Last year’s tax relief legislation extended several expiring tax breaks, including tax-free treatment of charitable IRA rollovers — formally called “qualified charitable distributions” — by taxpayers age 70½ or older.

If you’re eligible, you have until the end of this year to transfer up to $100,000 tax-free directly from an IRA to an eligible charity. (The $100,000 limit is per person. Thus, if your spouse is similarly eligible, he or she can also make a contribution.) You can use a charitable IRA rollover to satisfy your 2011 required minimum distribution (RMD) and enjoy estate planning benefits as well.

Charitable IRA rollover requirements

To qualify for a charitable IRA rollover, in addition to meeting the age requirement, you must:

  • Transfer the funds directly from the IRA to an eligible charity (donor-advised funds, supporting organizations and private foundations are ineligible), and
  • Document the rollover with the same type of written acknowledgment from the charity that you would need to support a charitable deduction on your income tax return.
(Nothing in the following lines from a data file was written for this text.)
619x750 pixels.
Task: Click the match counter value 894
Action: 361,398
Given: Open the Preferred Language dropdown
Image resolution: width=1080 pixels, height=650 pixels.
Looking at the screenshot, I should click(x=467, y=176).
The distribution to charity must be one that would be fully deductible (without regard to percentage-of-income limitations) if you made the donation yourself. In other words, you can’t receive something of value in return.
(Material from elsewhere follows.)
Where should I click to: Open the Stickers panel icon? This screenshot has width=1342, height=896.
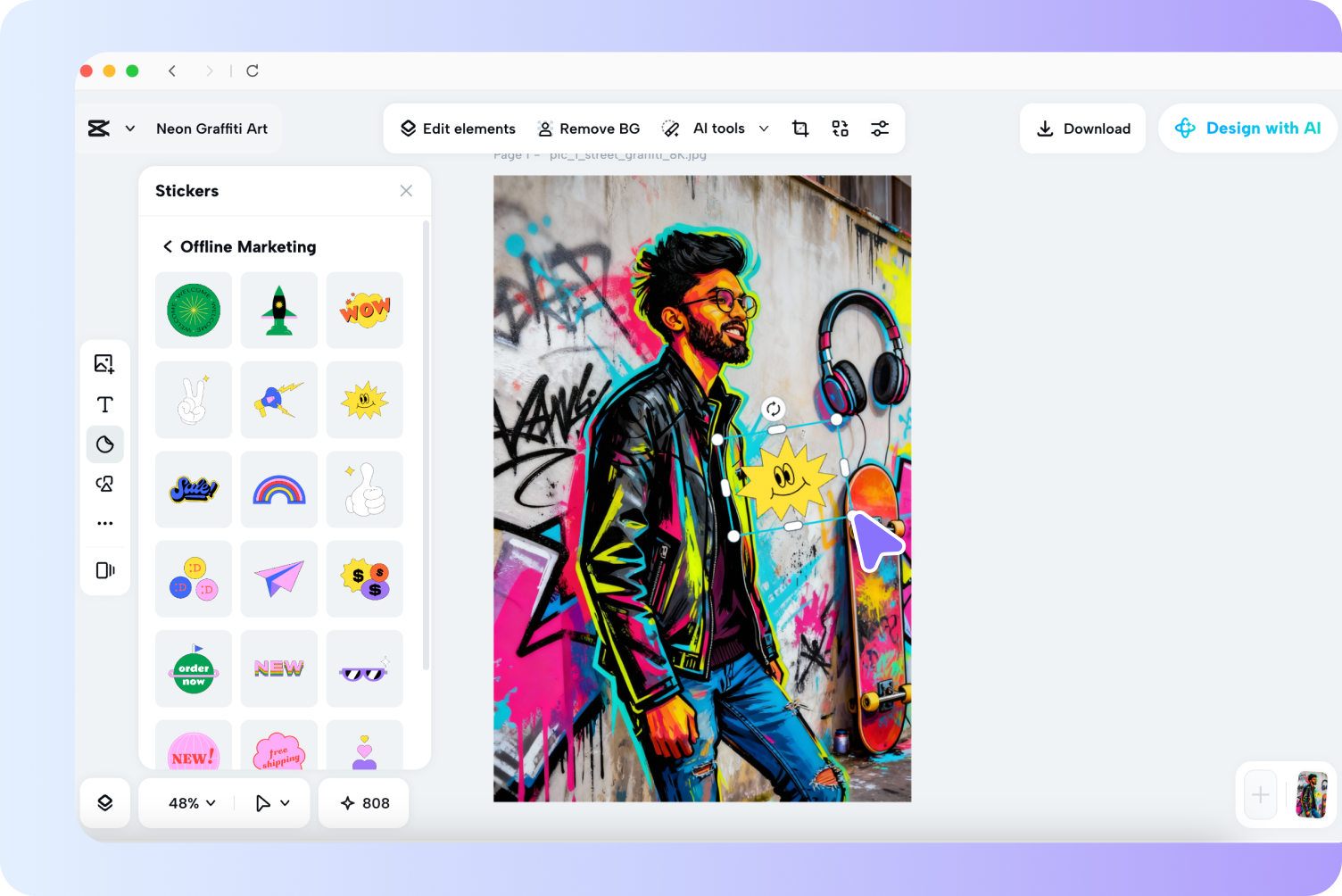(104, 444)
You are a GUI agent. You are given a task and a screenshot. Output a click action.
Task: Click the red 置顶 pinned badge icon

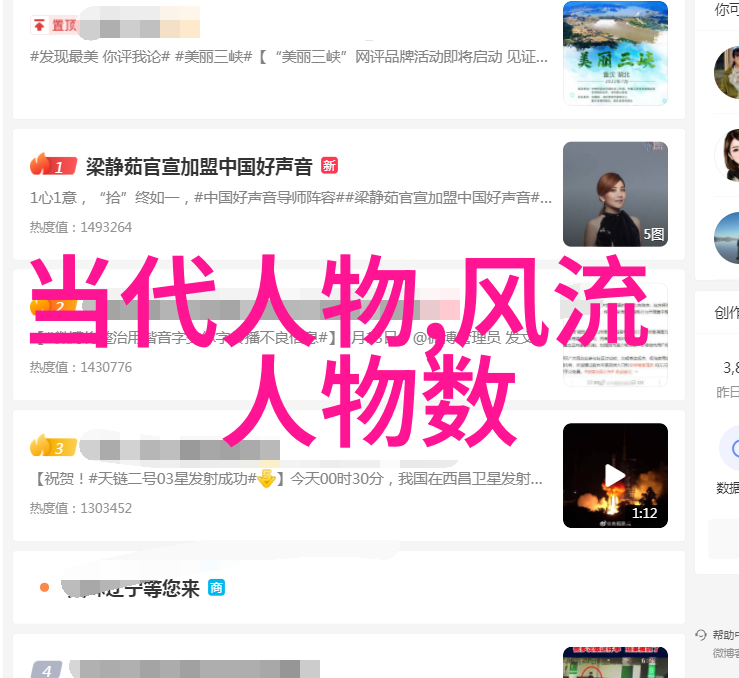(54, 25)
In addition, the distribution must be one that would otherwise be taxable. That rules out most Roth IRAs. A distribution from an IRA that’s part of a Simplified Employee Pension plan or a Savings Incentive Match Plan for Employees also won’t qualify.
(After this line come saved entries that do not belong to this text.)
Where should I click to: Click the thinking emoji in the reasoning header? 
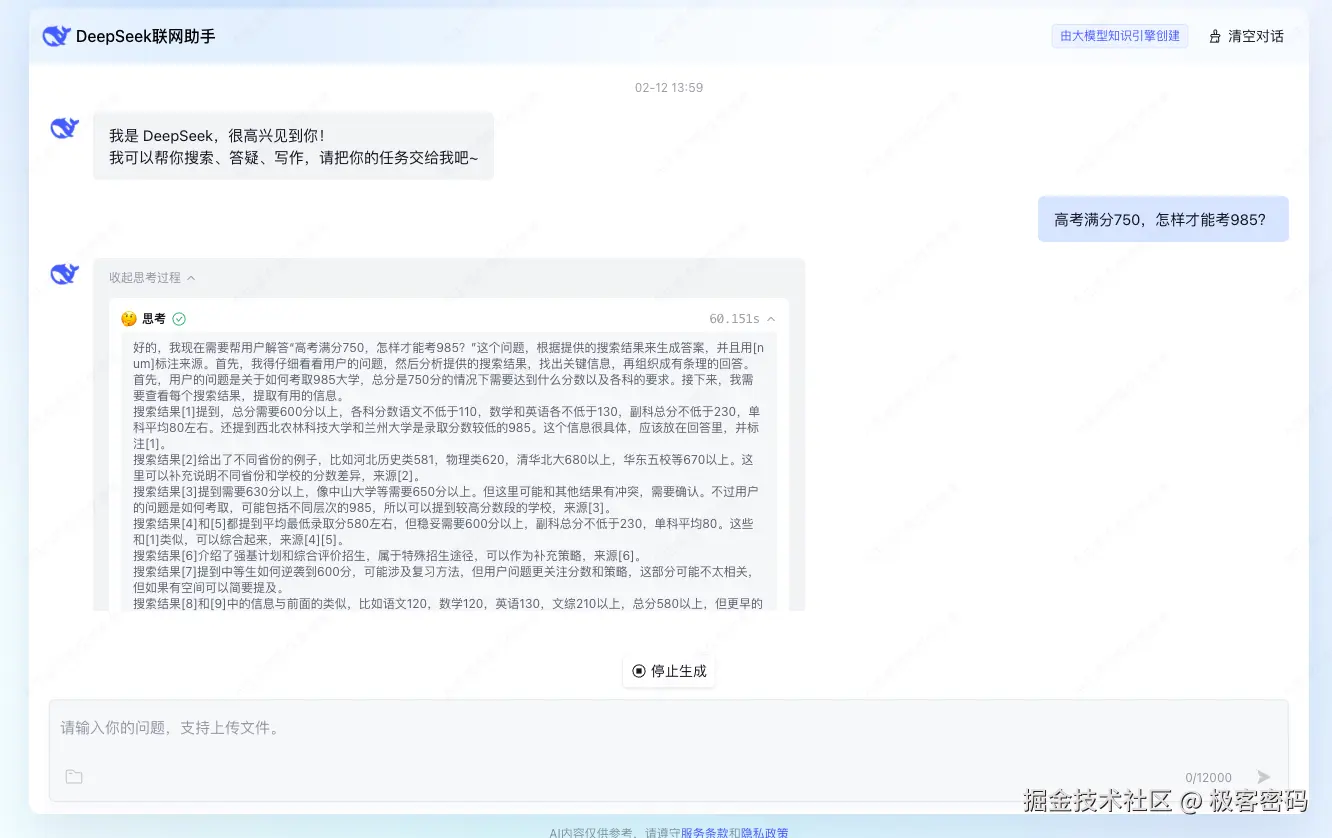pos(129,318)
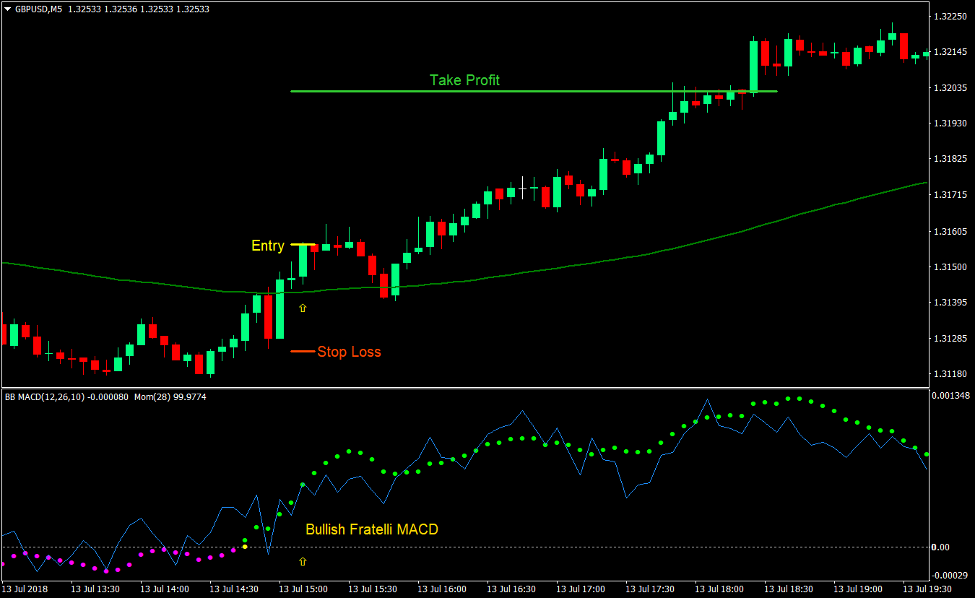Toggle the orange Stop Loss line
977x600 pixels.
(299, 352)
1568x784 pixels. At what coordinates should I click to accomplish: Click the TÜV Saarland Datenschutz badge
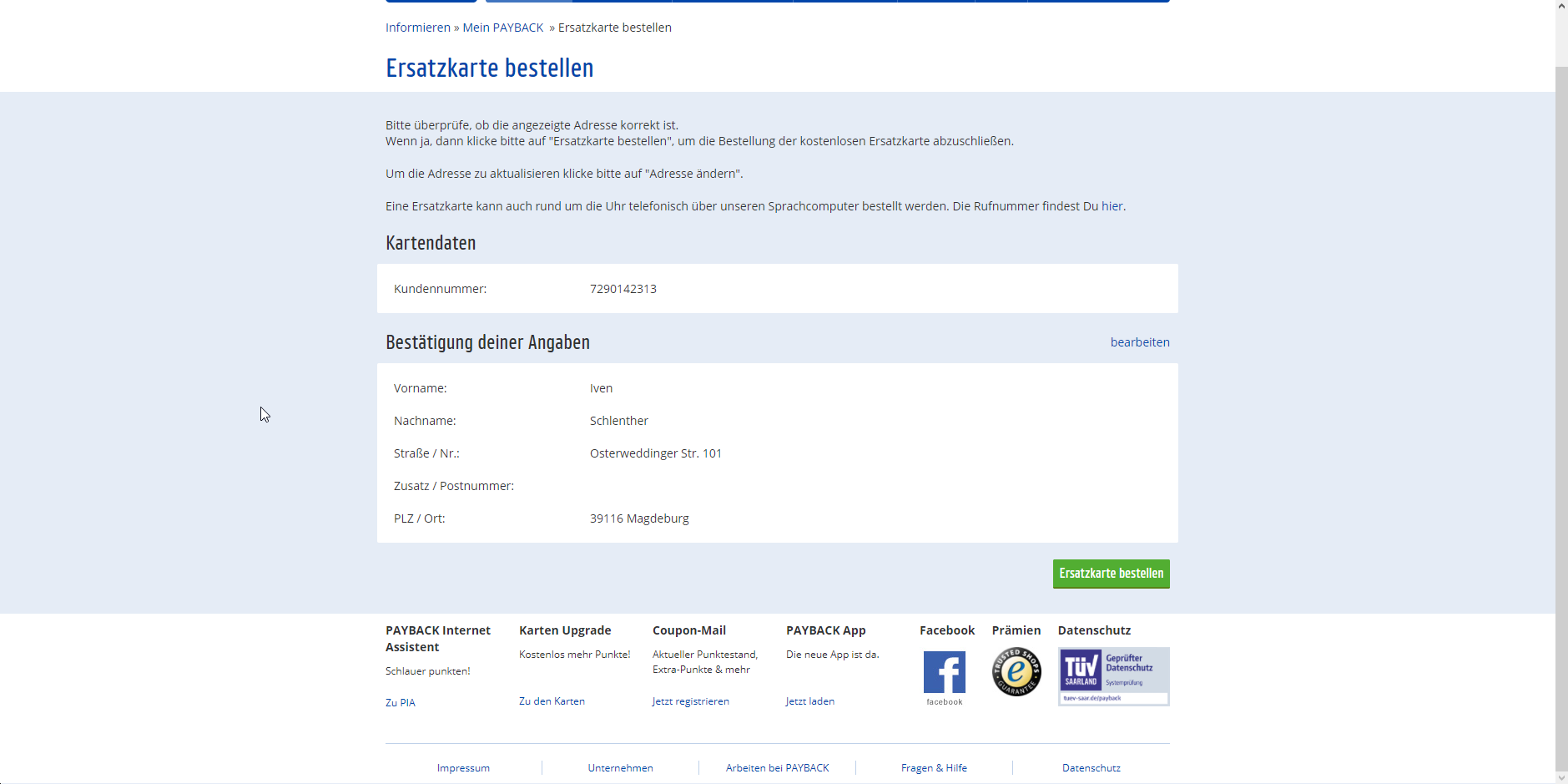click(x=1113, y=676)
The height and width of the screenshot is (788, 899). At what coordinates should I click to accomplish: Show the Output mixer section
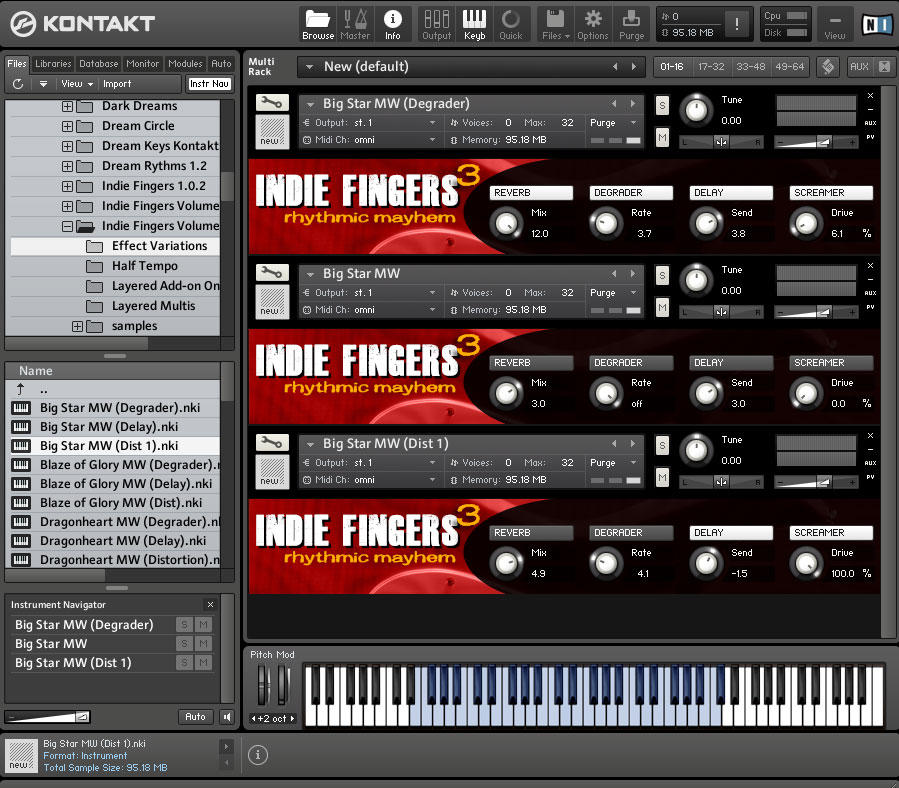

Determining whether you’ll benefit

There’s little point in going to the trouble of arranging a charitable IRA rollover if it won’t provide a tax benefit. You may be able to achieve the same result by taking a taxable distribution from your IRA, donating it to charity and claiming an offsetting charitable deduction on your income tax return. In fact, you can potentially do this even if you haven’t reached age 70½.

But a charitable rollover can provide a tax advantage if:

  • You’d exceed the annual charitable deduction limit — generally 50% of adjusted gross income (AGI) — if you made the contribution yourself,
  • The increased AGI resulting from a taxable IRA distribution would cause adverse tax consequences, such as reduced deductions or exemptions or increased taxes on Social Security benefits, or
  • You live in a state that allows tax-free charitable IRA rollovers for state income tax purposes but disallows deductions for charitable donations. (Even if you live in a state that doesn’t recognize charitable IRA rollovers, in most cases the federal tax benefits will far outweigh the state tax cost.)

Also consider the potential estate planning benefits: Traditional IRAs can be costly inheritances because the beneficiaries will owe income taxes on the distributions they receive. If you instead donate your traditional IRA assets to charity and bequeath Roth IRAs or investments held in taxable accounts to your loved ones, income taxes will take a smaller bite out of their inheritances.

A valuable opportunity

If you’re charitably inclined, over age 70½ and have a significant balance in an IRA, check with your tax advisor to see whether a charitable IRA rollover would be worthwhile. Under the right circumstances, a rollover can produce substantial tax savings. And keep an eye on Congress. Lawmakers have extended the charitable IRA rollover twice before, and they may extend it again.